### Records for the task

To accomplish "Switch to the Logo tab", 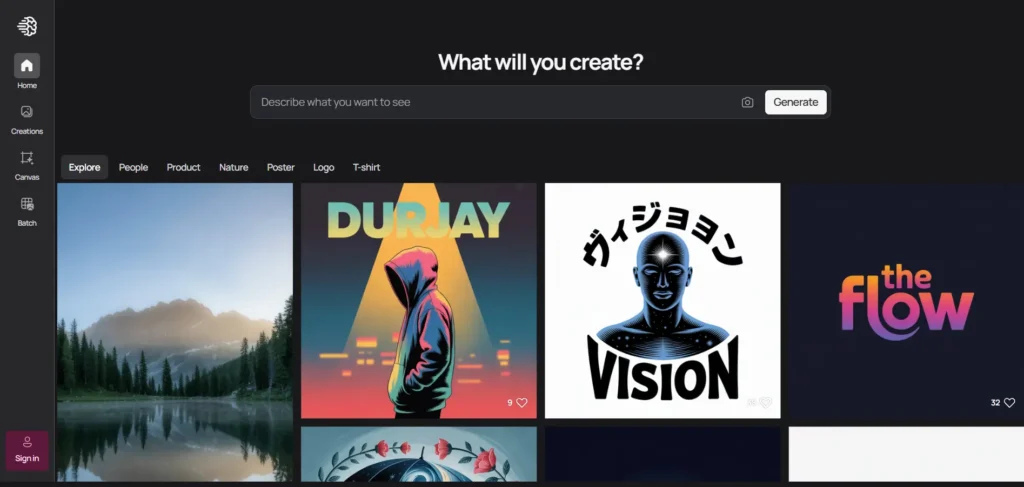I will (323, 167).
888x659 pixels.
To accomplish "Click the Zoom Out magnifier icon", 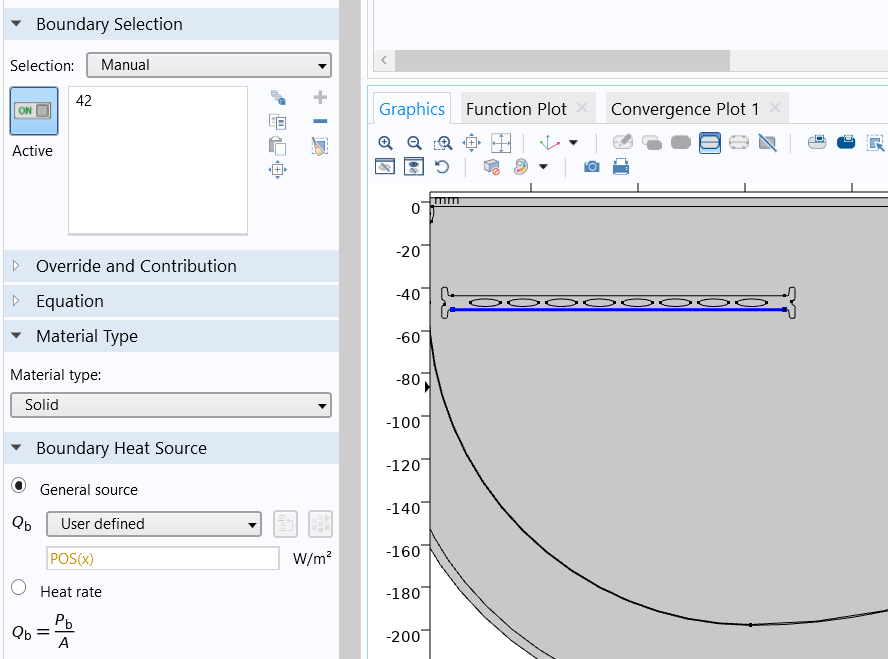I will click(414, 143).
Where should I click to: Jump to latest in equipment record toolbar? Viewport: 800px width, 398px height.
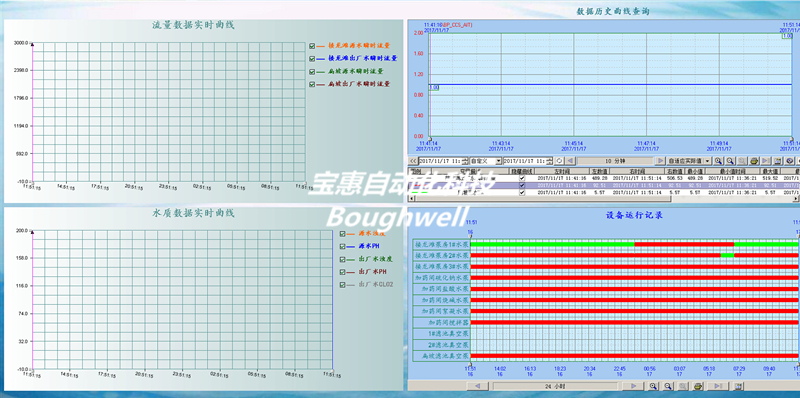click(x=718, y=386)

######

[Activity] Please copy exactly the lines from the one containing "Where should I" through the end of the records above, leaving out every picture.

[Task result]
Where should I click to: Jump to latest in equipment record toolbar? Viewport: 800px width, 398px height.
click(x=718, y=386)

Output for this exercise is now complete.